ENUNCIADO 1:
Enumera los nombres de todas las constantes que define el notebook sobre la información meteorológica de la NASA en su apartado «Constants».
ENUNCIADO 2:
Responde estas preguntas sobre el notebook de información meteorológica de la NASA:
(a) ¿De dónde se obtuvo la descripción de la información meteorológica?
(b) ¿Qué formato de fecha usa la función get_time_from_string?
(c) ¿Qué extensión lleva el nombre de archivo que construye obtain_df_from_meteorological_data?
ENUNCIADO 3:
Escribe la continuación del notebook sobre la información meteorológica de la NASA a partir de su última línea.

TEXTO DE LECTURA:
--------------------
# Getting NASA Meteorological information:

Este notebook explora la posibilidad de descargar la información de la NASA. Posteriormente se debe "productivizar" por lo que servirá como base para el futuro. 

La descripción de la informacion meteorológica se obtuvo de este [link](https://gist.github.com/abelcallejo/d68e70f43ffa1c8c9f6b5e93010704b8).

# Imports

In [2]:
import datetime 
import json
import matplotlib.pyplot as plt
import os
import pandas as pd
import pyarrow as pa
import pyarrow.parquet as pq
import requests


from src.data.utils import (
    get_general_path, join_paths, check_if_filepath_exists, save_as_pickle
)

## Configs

## Constants

In [3]:
METEO_RAW_DATA = 'data/raw/meteorological_info/'
MUNICIPAL_DATA_FILE = 'municipal_data.pkl'
INTERIM_DATA = 'data/interim/'
METEOROLOGICAL_FILE = "meteorological_information"

## Helper Functions

In [4]:
def get_time_from_string(string_date):
    date = datetime.datetime.strptime(string_date, '%Y%m%d' ) 
    return date

def obtain_df_from_meteorological_data(mun_id):
    general_path = get_general_path()
    filename = f"{mun_id}.pkl"
    meteorological_path = join_paths(general_path, METEO_RAW_DATA, filename)
    meteorological_data = pd.read_pickle(meteorological_path)
    meteorological_information = meteorological_data.get('properties').get('parameter')
    meteorological_information_df = pd.DataFrame(meteorological_information).reset_index()
    meteorological_information_df["date"] = meteorological_information_df['index'].apply(get_time_from_string)
    meteorological_information_df['mun_id'] = mun_id
    meteorological_information_df['mun_id__time'] = mun_id + '__' + meteorological_information_df['index'].astype('string')
    meteorological_information_df.set_index('mun_id__time', inplace=True)
--------------------
Registros almacenados:
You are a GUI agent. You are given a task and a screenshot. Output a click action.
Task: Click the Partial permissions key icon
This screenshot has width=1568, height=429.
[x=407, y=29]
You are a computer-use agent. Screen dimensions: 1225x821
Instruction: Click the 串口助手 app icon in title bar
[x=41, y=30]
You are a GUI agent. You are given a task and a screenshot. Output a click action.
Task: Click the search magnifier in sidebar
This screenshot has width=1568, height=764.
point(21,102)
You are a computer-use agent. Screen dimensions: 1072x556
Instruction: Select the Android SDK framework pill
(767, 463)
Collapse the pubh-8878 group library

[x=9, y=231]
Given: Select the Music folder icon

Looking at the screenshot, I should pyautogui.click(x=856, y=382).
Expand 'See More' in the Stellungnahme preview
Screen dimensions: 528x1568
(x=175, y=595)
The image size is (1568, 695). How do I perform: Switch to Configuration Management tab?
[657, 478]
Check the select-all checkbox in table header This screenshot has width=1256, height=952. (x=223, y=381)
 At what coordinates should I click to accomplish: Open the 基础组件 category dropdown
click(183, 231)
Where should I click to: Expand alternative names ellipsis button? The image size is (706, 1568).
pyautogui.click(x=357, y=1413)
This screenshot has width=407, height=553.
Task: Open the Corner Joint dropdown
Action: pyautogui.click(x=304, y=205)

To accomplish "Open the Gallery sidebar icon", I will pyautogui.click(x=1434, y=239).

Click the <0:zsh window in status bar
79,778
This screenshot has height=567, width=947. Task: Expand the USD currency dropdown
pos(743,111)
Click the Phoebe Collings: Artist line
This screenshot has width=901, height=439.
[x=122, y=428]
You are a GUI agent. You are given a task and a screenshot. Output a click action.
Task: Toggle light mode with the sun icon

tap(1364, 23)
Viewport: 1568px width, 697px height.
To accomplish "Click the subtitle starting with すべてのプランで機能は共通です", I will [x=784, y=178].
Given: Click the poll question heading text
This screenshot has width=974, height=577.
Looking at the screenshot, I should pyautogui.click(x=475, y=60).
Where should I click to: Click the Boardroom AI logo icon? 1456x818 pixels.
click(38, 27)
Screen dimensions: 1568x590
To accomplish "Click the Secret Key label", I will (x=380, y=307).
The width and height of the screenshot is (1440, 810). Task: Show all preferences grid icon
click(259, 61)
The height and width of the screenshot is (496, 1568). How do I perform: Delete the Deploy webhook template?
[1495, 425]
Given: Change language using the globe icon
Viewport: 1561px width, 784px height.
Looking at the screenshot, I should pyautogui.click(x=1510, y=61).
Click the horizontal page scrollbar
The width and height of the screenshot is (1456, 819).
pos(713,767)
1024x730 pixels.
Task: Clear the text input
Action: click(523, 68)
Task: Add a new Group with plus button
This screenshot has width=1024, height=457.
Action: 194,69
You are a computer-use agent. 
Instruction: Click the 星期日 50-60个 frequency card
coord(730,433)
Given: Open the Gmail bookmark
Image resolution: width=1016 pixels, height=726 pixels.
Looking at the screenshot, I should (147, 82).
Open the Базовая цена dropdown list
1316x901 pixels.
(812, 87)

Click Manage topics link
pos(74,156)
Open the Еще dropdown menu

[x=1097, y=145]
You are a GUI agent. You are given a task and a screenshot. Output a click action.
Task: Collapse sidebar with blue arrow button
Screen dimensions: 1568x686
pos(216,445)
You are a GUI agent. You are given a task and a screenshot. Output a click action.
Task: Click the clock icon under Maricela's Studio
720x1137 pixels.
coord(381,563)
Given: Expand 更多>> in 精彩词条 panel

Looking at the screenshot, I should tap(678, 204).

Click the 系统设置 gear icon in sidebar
--------------------
RESPUESTA 1:
METEO_RAW_DATA, MUNICIPAL_DATA_FILE, INTERIM_DATA, METEOROLOGICAL_FILE

RESPUESTA 2:
(a) De un link: https://gist.github.com/abelcallejo/d68e70f43ffa1c8c9f6b5e93010704b8
(b) '%Y%m%d'
(c) .pkl

RESPUESTA 3:
    meteorological_information_df.drop(['index'], axis=1, inplace=True)
    return meteorological_information_df

## Read Data

In [5]:
general_path = get_general_path()
municipal_data_path = join_paths(general_path, INTERIM_DATA, MUNICIPAL_DATA_FILE)
meteorological_data_path = join_paths(general_path, METEO_RAW_DATA)
final_meteorological_data_path = join_paths(general_path, INTERIM_DATA, METEOROLOGICAL_FILE)

municipal_data = pd.read_pickle(municipal_data_path)

## Process Data

In [6]:
meteorological_files = [file.split('.')[0] for file in os.listdir(meteorological_data_path)]

In [7]:
mun_ids = sorted(list(set(meteorological_files).intersection(set(municipal_data.index))))

In [8]:
meteo_dfs = [obtain_df_from_meteorological_data(mun_id) for mun_id in mun_ids]

In [9]:
joined_meteo_dfs = pd.concat(meteo_dfs)

In [10]:
# Since saving into parquet did not work with all the municipalities, we need to spearate them. 

pt1 = joined_meteo_dfs[joined_meteo_dfs.mun_id <= '16_']
pt2 = joined_meteo_dfs[joined_meteo_dfs.mun_id > '16_']

## Results: 

In [None]:
pt1.to_parquet(final_meteorological_data_path, partition_cols=['mun_id'])
pt2.to_parquet(final_meteorological_data_path, partition_cols=['mun_id'])